Liputan6.com, Jakarta - Tulisan Koordinator Komisi Orang Hilang dan Tindak Kekerasan atau Kontras Haris Azhar tentang curhatan atau testimoni Freddy Budiman, gembong narkoba yang dieksekusi mati akhir Juli lalu, memicu kontroversi dan polemik. Dua institusi negara penegak hukum polisi dan TNI dituding terlibat dalam peredaran narkoba.
Pada Jumat dini hari, tepatnya 29 Juli lalu, tunai sudah tugas regu tembak. Diiringi hujan deras, para petugas mengeksekusi empat narapidana kasus narkoba di kompleks Lembaga Pemasyarakatan Nusakambangan, Cilacap, Jawa Tengah. Mereka terdiri dari tiga warga Nigeria dan seorang warga Indonesia, Freddy Budiman.
Dari Nusakambangan, jenazah Freddy Budiman dipulangkan ke rumah orangtuanya di Surabaya, Jawa Timur. Pada Jumat sore, jenazah itu dikuburkan di pemakaman umum Kalianak, Surabaya.
Advertisement
Berakhirkah kisah Freddy Budiman? Ternyata tidak. Eksekusi mati gembong narkoba itu disusul kontroversi dan polemik serius. Tak tanggung-tanggung, TNI, Polri dan BNN terseret.
Adalah Koordinator (Kontras) Haris Azhar yang memantik polemik itu. Nyaris bersamaan dengan eksekusi mati itu, melalui media sosial, Haris memublikasikan percakapannya dengan Freddy Budiman di penjara Nusakambangan pada tahun 2014 lalu.
Isi percakapan itu, tepatnya curahan hati Freddy, tidak main-main. Kepada Haris, Freddy kala itu mengungkap keterlibatan sejumlah petinggi kepolisian, TNI dan BNN dalam bisnis haram perdagangan narkoba.
Misalnya ada oknum yang titip harga untuk ekstasi yang ia datangkan dari China, juga setoran uang dalam jumlah fantastis. Kepada oknum BNN, Freddy membayar Rp 450 miliar dan kepada pejabat di Mabes Polri, ia memberi Rp 90 miliar.
Bahkan, seorang jenderal TNI berbintang dua menemaninya dalam perjalanan membawa narkoba dari Medan, Sumatera Utara menuju Jakarta.
Pengakuan Freddy yang dirilis Haris Azhar membuat masyarakat tersentak. Terlebih institusi yang dituding. BNN, Polri dan TNI pun melaporkan Haris Azhar ke Bareskrim Mabes Polri.

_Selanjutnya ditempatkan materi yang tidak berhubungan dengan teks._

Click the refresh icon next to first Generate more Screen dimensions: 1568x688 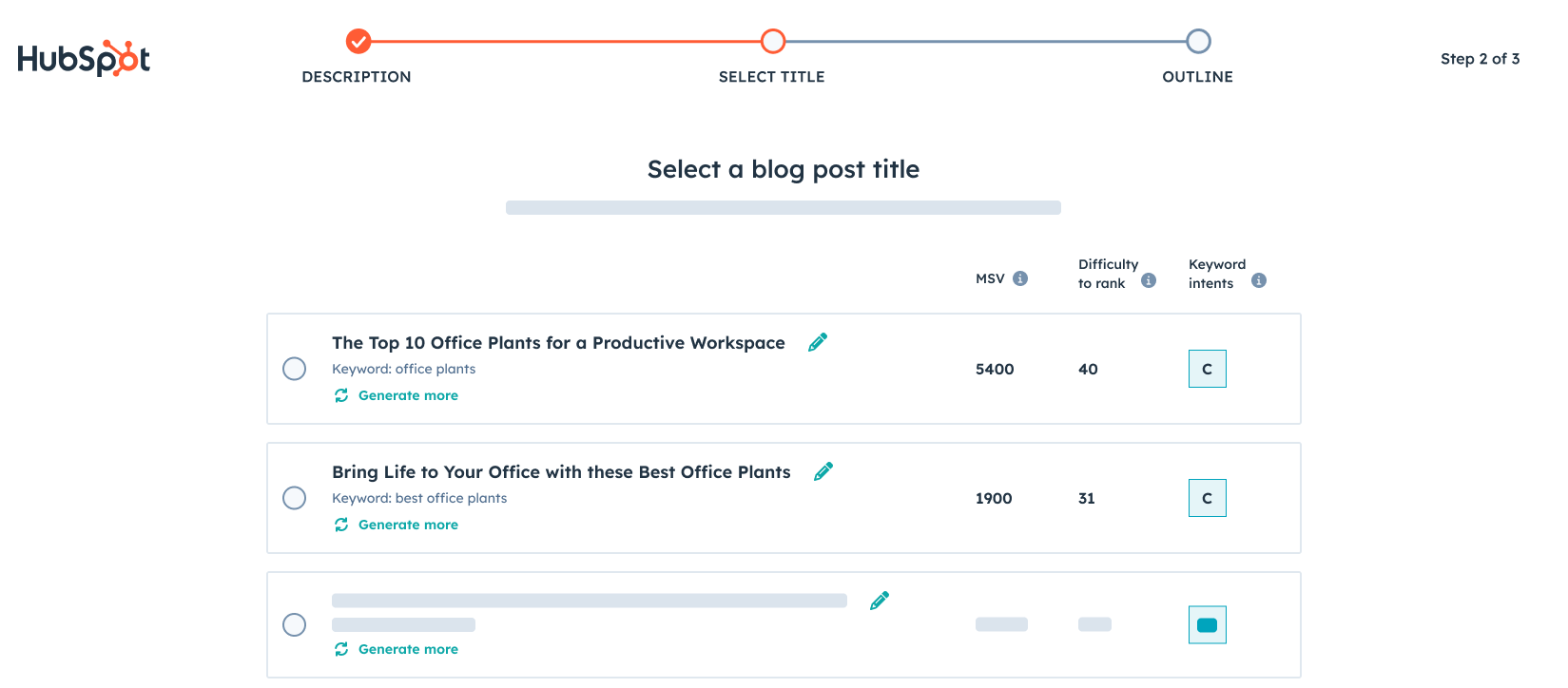(x=341, y=395)
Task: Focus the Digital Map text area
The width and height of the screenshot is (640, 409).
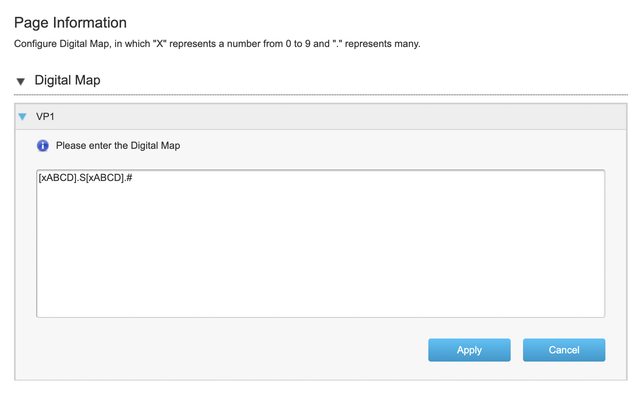Action: pyautogui.click(x=320, y=250)
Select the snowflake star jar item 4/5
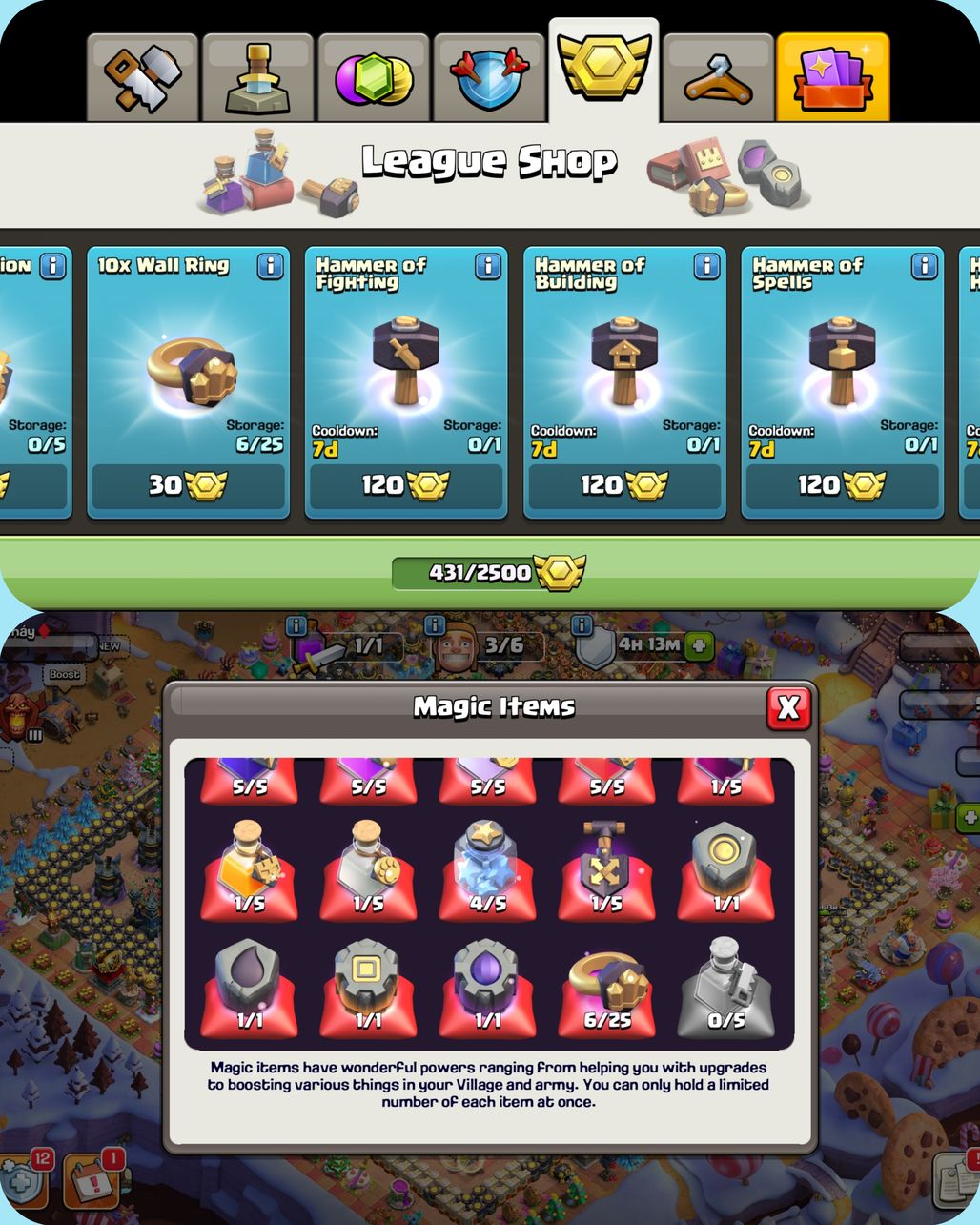The image size is (980, 1225). (x=487, y=870)
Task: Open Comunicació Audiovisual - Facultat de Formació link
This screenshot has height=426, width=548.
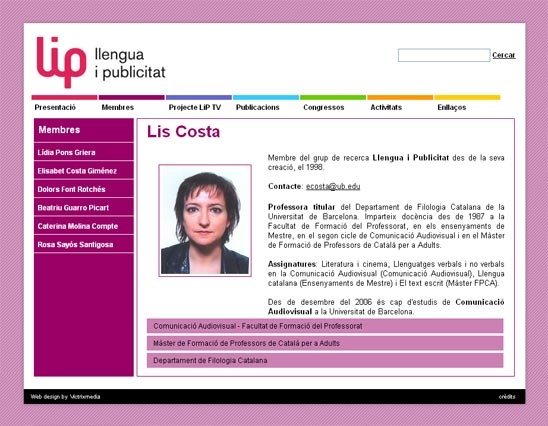Action: pos(325,326)
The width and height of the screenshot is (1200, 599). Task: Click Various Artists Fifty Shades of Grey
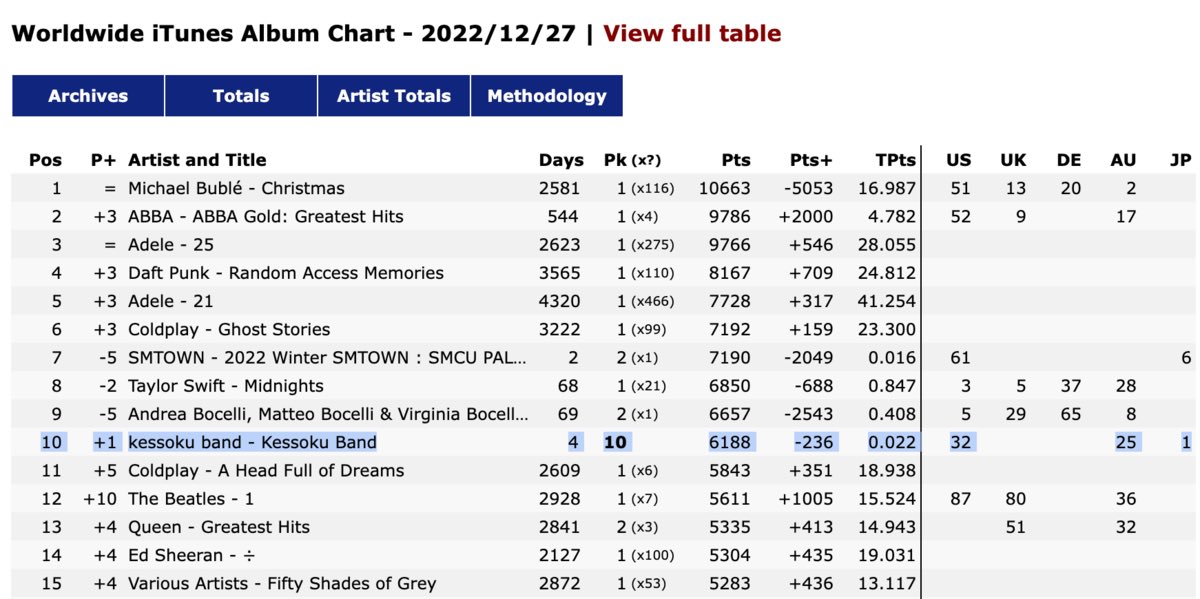282,584
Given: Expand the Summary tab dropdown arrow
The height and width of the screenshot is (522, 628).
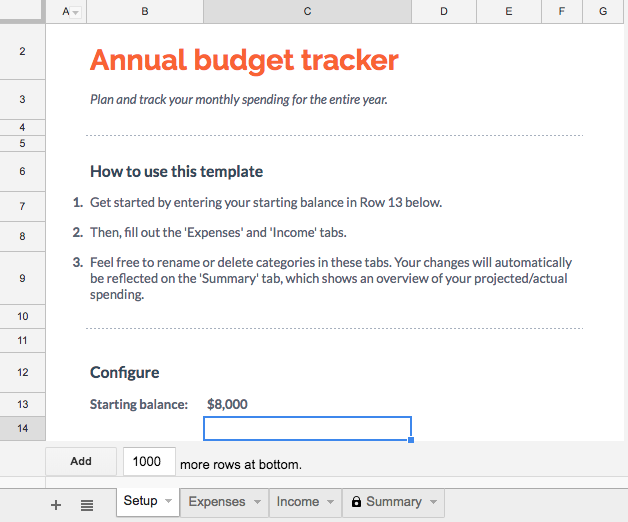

Ia dianggap menyebarluaskan informasi yang prematur dan tidak bisa dipercaya yang mencemarkan nama institusi negara. Dalam berkas pengadilan seperti pleidoi, menurut Kapolri Jenderal Pol Tito Karnavian, Freddy Budiman tidak pernah menyinggung keterlibatan aparat penegak hukum.
Sedangkan BNN mempertanyakan waktu pengungkapan pengakuan Freddy yang dianggap janggal. Akhirnya, BNNÂ pun membentuk tim khusus untuk mengusut tudingan Freddy.
Menyebarluaskan pengakuan Freddy yang menyengat institusi negara, Haris Azhar tentu tidak sedang bermain-main. Haris mengaku tidak punya bukti seperti dokumen atau rekaman percakapan, tapi ia punya saksi.
Bagi Haris, tindakan Polri, BNN dan TNI melaporkannya ke polisi adalah sesuatu yang mengecewakan.
Kini Haris Azhar berstatus terlapor. Statusnya itu mendulang dukungan masyarakat. Di media sosial, muncul hashtag atau tagar #sayapercayakontras sebagai dukungan bagi Haris.
Tak hanya setelah dieksekusi mati dan pengakuannya yang menggegerkan diungkap Haris Azhar, nama Freddy sering jadi berita lantaran acap keluar masuk penjara karena kejahatan narkotika yang akhirnya mengantarnya pada vonis mati. Tapi vonis mati tak memutuskan nyalinya.
Bagi Freddy, penjara pun bukan benar-benar penjara. Bulan Juli 2013 lalu, model majalah dewasa yang juga kekasih Freddy, Vanny Rossyane mengungkap fasilitas istimewa untuk Freddy di Lapas Cipinang, seperti alat komunikasi dan ruang khusus yang bisa ia gunakan sesukanya, termasuk berpesta narkoba bahkan bercinta.
Terungkapnya fasilitas istimewa untuk Freddy itu berujung pencopotan Thurman Hutapea dari jabatan Kalapas Cipinang saat itu.
Benar tidaknya pengakuan Freddy Budiman seperti ditulis Haris Azhar memang harus dibuktikan dan diungkap, agar tidak berkembang dugaan buruk pada lembaga penegak hukum. Bila kelak tudingan itu terbukti, biarlah hukum yang bekerja.